> **Action item**: Repeat the entries without change, omitting the pictures.

------------

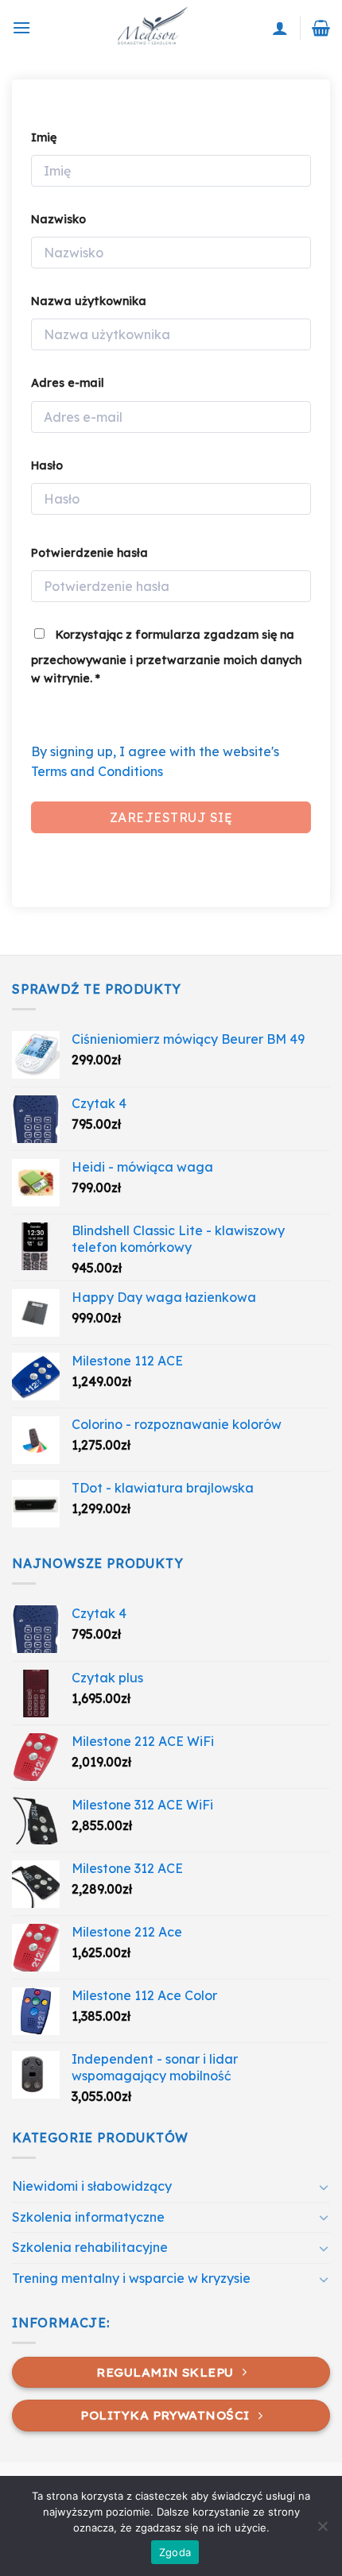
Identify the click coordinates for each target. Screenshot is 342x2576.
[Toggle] (323, 2186)
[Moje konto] (280, 27)
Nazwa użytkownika (88, 301)
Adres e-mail (67, 383)
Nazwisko (58, 219)
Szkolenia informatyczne (88, 2217)
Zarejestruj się (171, 817)
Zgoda (175, 2552)
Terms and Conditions (97, 771)
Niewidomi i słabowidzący (92, 2186)
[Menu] (21, 27)
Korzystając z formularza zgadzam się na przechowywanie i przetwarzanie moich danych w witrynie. (166, 657)
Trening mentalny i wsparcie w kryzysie (131, 2278)
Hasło (47, 465)
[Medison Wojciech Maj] (151, 28)
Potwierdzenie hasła (89, 553)
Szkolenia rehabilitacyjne (90, 2247)
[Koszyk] (321, 27)
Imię (43, 137)
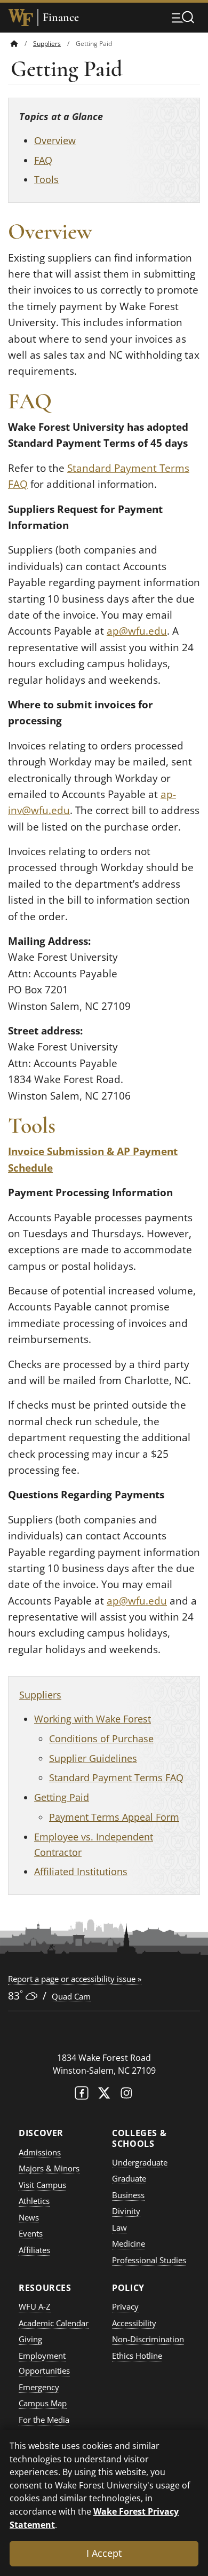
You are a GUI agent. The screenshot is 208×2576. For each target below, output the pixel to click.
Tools (46, 179)
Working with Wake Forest (92, 1718)
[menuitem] (22, 43)
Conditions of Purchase (101, 1738)
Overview (55, 140)
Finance (61, 17)
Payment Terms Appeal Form (114, 1817)
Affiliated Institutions (80, 1871)
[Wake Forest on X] (104, 2095)
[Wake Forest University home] (21, 17)
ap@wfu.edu (137, 631)
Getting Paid (61, 1797)
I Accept (104, 2553)
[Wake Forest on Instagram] (126, 2095)
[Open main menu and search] (182, 17)
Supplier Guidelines (93, 1758)
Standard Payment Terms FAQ (116, 1777)
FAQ (43, 160)
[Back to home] (14, 43)
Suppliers (47, 43)
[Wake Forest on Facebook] (81, 2095)
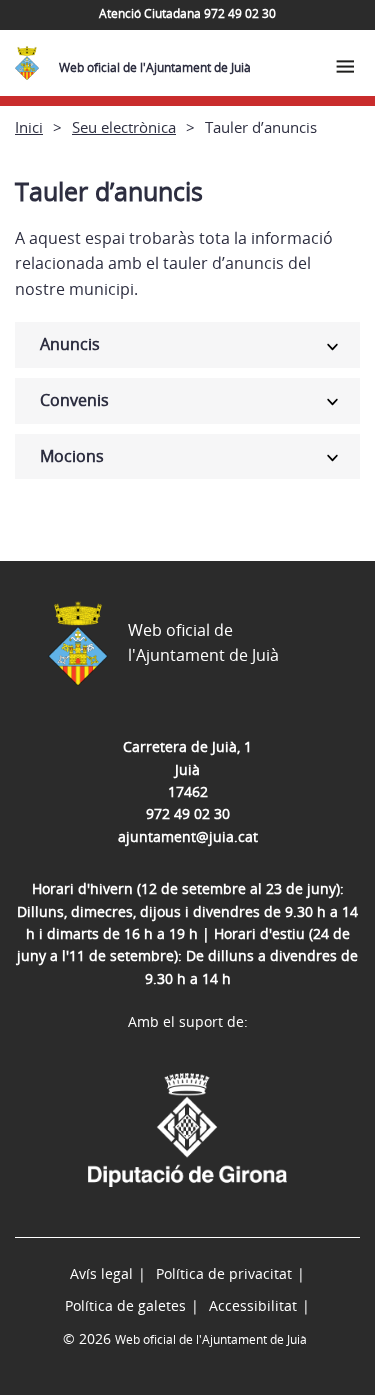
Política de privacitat (224, 1273)
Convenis (74, 400)
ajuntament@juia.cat (188, 836)
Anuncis (70, 344)
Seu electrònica (124, 127)
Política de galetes (125, 1305)
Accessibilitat (253, 1305)
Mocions (72, 456)
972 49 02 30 (188, 813)
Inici (29, 127)
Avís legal (101, 1273)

------------

> **Your response**:
Identify the click coordinates for each target. Screenshot is 342x2576.
[Toggle] (323, 2186)
[Moje konto] (280, 27)
Nazwa użytkownika (88, 301)
Adres e-mail (67, 383)
Nazwisko (58, 219)
Szkolenia informatyczne (88, 2217)
Zarejestruj się (171, 817)
Zgoda (175, 2552)
Terms and Conditions (97, 771)
Niewidomi i słabowidzący (92, 2186)
[Menu] (21, 27)
Korzystając z formularza zgadzam się na przechowywanie i przetwarzanie moich danych w witrynie. (166, 657)
Trening mentalny i wsparcie w kryzysie (131, 2278)
Hasło (47, 465)
[Medison Wojciech Maj] (151, 28)
Potwierdzenie hasła (89, 553)
Szkolenia rehabilitacyjne (90, 2247)
[Koszyk] (321, 27)
Imię (43, 137)
You are a GUI agent. The screenshot is 208×2576. For each target below, output the pixel to click.
Tools (46, 179)
Working with Wake Forest (92, 1718)
[menuitem] (22, 43)
Conditions of Purchase (101, 1738)
Overview (55, 140)
Finance (61, 17)
Payment Terms Appeal Form (114, 1817)
Affiliated Institutions (80, 1871)
[Wake Forest on X] (104, 2095)
[Wake Forest University home] (21, 17)
ap@wfu.edu (137, 631)
Getting Paid (61, 1797)
I Accept (104, 2553)
[Wake Forest on Instagram] (126, 2095)
[Open main menu and search] (182, 17)
Supplier Guidelines (93, 1758)
Standard Payment Terms FAQ (116, 1777)
FAQ (43, 160)
[Back to home] (14, 43)
Suppliers (47, 43)
[Wake Forest on Facebook] (81, 2095)
Política de privacitat (224, 1273)
Convenis (74, 400)
ajuntament@juia.cat (188, 836)
Anuncis (70, 344)
Seu electrònica (124, 127)
Política de galetes (125, 1305)
Accessibilitat (253, 1305)
Mocions (72, 456)
972 49 02 30 (188, 813)
Inici (29, 127)
Avís legal (101, 1273)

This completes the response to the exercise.